Mike Figgis is the director who, in Leaving Las Vegas, took a fling between a suicidal drunk and a prostitute and made of it a great tragic love story.

In One Night Stand, a married man (Wesley Snipes) and a married woman (Nastassja Kinski) are thrown together, have an uncharacteristic fling, part, and go back to their regular lives. Needless to say, fate puts them together again but not for the usual purposes of retribution or social comedy. For all four major players - the couple and their prospective spouses - the experience ends fruitfully as something without which their lives would have been poorer, whatever pain there may have be along the way. Something too, which has had those oh-so politically correct viewers in the States shocked to the core.

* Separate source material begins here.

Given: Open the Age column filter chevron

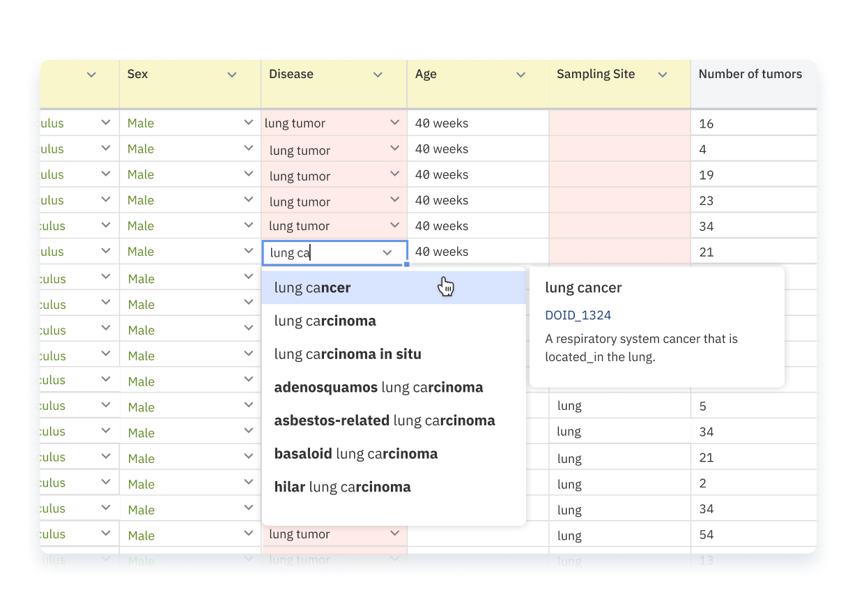Looking at the screenshot, I should point(520,75).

This is not how they usually do things in Hollywood, the last bastion of old-fashioned sexual morality. The more familiar scenario was epitomised by Fatal Attraction. You want to ditch your responsibilities for one night's wild sex? Fine - but just expect to get a vengeful Glenn Close bursting out of your bathtub. That's the price you have to pay. Then again, the original ending of Fatal Attraction had to be altered after test screenings so that Close, as the woman scorned, could die more bloodily.

Everyone is guilty, everyone should suffer - especially the women. It is a confused morality.

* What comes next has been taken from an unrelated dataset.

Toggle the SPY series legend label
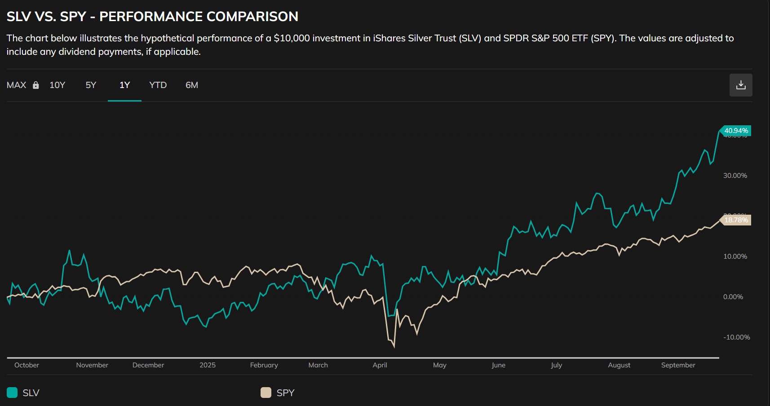Viewport: 770px width, 406px height. (285, 393)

Figgis, by contrast, wants to do away with the judgment aspect entirely. Is the difference solely down to personal style on the part of the film's creator? Or has there been a broader change in our own perceptions of marriage and morality?

When Figgis took over the original script by Joe Eszterhas, the "slam- bam- thank-you" man who wrote Showgirls and Basic Instinct, it was, as he describes it, a Sharon Stone-style story about a couple who have sex for a bet. "Sexual intercourse for about 55 pages in every conceivable way, shape or form. With jacuzzi, without jacuzzi, anal sex, oral sex, sex while you're phoning your family."

Under Figgis' pen it changed beyond recognition. Early on, he told Wesley Snipes that he wanted this to be a film in which everyone was sympathetic.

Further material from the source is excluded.